The crisis that Bangladesh's banking sector is facing now is not simply a bundle of problems exclusive to banking, monetary, financial, accounting or managerial aspects. The sector is a victim of political extortion and rent-seeking cultures. The irregularities of the other five institutions of the past regime are mainly attributable to what the banking sector faces now. These institutions include: i) the finance ministry; ii) capital market; iii) parliament and bank-related lawmakers; iv) top-level bank borrowers and bank directors; and finally v) the financial judiciary.

The moral hazards such as taking big-ticket loans and not paying them back were not confined to the banking sector alone. This culture of extracting people's money has been an integral component of big companies, ardently endorsed by corrupt politicians in power. Thus, the crisis in the banking sector is deep-rooted. The amount of defaulted loans as a share of total outstanding loans reached 12.56 percent in June 2024 from 8.96 percent in June 2022. At the end of September, the amount of defaulted loans escalated to almost Tk 2.85 lakh crore, which is 16.93 percent of the total outstanding loans. In December 2023, the International Monetary Fund (IMF) estimated the non-performing loan (NPL) share to be 25 percent of outstanding loans.

The turbulent July-September quarter saw an unprecedented increase of nearly Tk 74,000 crore in defaulted loans, vindicating that the sector is really in a crisis no matter if the government downplays it or not. The crisis was man-made since the default culture was largely wilful, indulged by the past regime for the monetary benefits of the corrupted politicians and laundering tycoons who received blanket endorsement for all their wrongdoings.

The share of defaulted loans rose from nine percent to 13 percent within the last two years when GDP growth was around six percent on average, suggesting that the default culture was largely wilful. Alarmingly, the default ratio that was shown in data is the tip of the iceberg, because the definition of default was perversely loosened by the past finance minister in 2019-2024 and the two central bank governors during the same period to revitalise the energy of the bank looters. That made the crisis worse.
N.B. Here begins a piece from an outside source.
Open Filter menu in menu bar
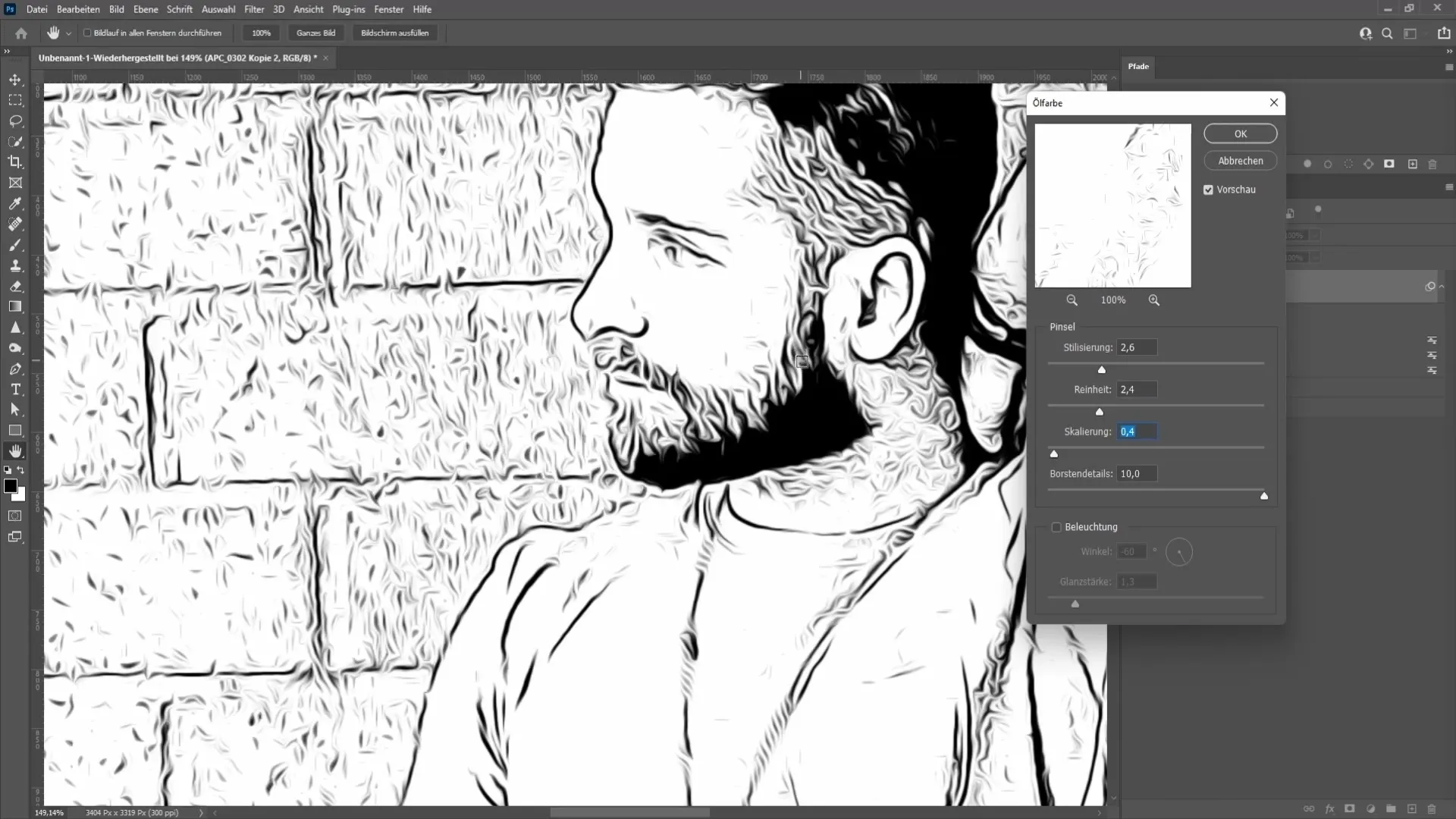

The defaulters were allowed to adjust even as low as five percent of the defaulted loans to get rid of the "stigma" of default. The past Awami League regime allowed multiple loose definitions to let some notorious tycoons participate in the national election and make faulty laws in their favour. There is another way to see that the default culture was wilful and evidently not a macroeconomy-wide issue. The high variation in the NPL ratios based on various ownerships unveils the story of how the state-owned banks were subject to a higher degree of looting, while private or foreign banks were able to maintain much lower NPL ratios.

A Bangladesh Bank report shows that at the end of June 2021, the NPL ratios were 3.9 percent and 5.4 percent in foreign banks and private banks, respectively, while the number was as high as 20.6 percent in state-owned banks. The numbers are much higher than what we see here since these ratios were calculated under the loose definitions of default. One thing is clear: the looting was religiously state-sponsored and passionately orchestrated by the politicians in power. And that's why the crisis is hard to reverse.
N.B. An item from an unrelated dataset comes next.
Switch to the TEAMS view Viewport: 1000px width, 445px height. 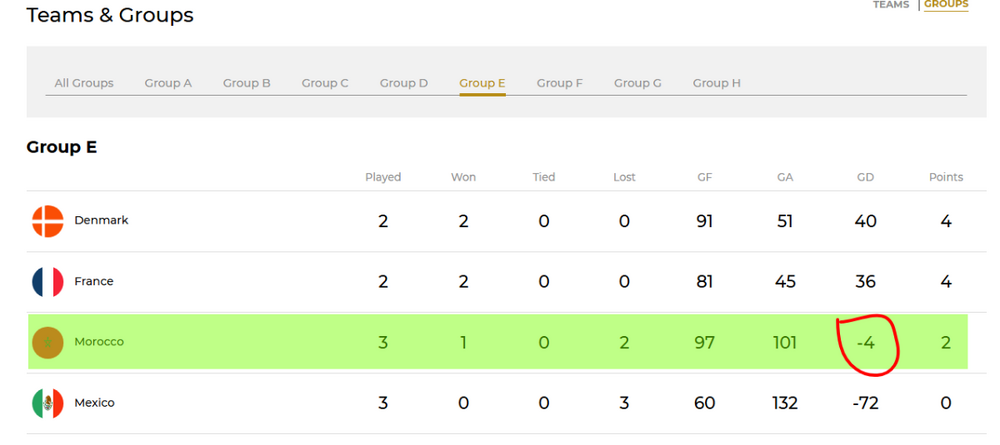[891, 5]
Corrupt politicians indulged three groups of culprits—tax dodgers, loan defaulters, and money launderers—who formed the devil's triangle of cronyism, and often belonged to the same group of looters deeply connected with the previous regime. If you can show loss in your income statements by the wicked art of accounting, you can be excused as loan defaulters and you can avoid paying taxes. However, you don't want to keep the fund inside the country, and that's why both tax dodgers and loan defaulters turn out to be money launderers at the same time.

The current Bangladesh Bank governor, Dr Ahsan H Mansur, said last month that $17 billion have been laundered out of the country over the 15-plus years of Awami League regime; only one Chattogram family is alleged to have laundered $10 billion alone. He also said Tk 4 lakh crore is now the de facto defaulted loans that form 25 percent of the total advances. And Tk 2 lakh crore has gone to only a handful of families. This group of mafias plundered Bangladesh's banking sector to dump it into an incurable crisis. Much to people's frustration, some of them became members of parliament and even ministers, while some were made ministerial-level advisers to the former prime minister. The parliament turned into a haven of financial hooligans. The crisis will never end if people see the return of the same political practice of cultivating the tycoons' support in exchange for letting them plunder the banking sector.

More family-based banks were allowed to mushroom in the name of enhancing competition, while a Chattogram-based family was encouraged to eclipse as high as seven banks single-handedly under the service of the intelligence agencies whenever needed. Any allegation or court case against that family was made "unwarranted" by influencing the judiciary. Most default cases fell in the quagmire of judicial tardiness for years, worsening the fate of loan recovery.

Thus, the regime-sponsored immorality to protect or pamper the financial gangsters not only eroded the future of the banking sector, but also made the wound too difficult to recover. Since the crisis in the banking industry is not simply its intrinsic problem, we need to correct those five institutions or related laws before we can expect a healthy recovery of the sector. Reforms must address these areas before energising the sector to move ahead swimmingly.

The writing draws heavily from the keynote speech at the BDI International Conference on Bangladesh held at the University of California, Berkeley on November 8-9, 2024.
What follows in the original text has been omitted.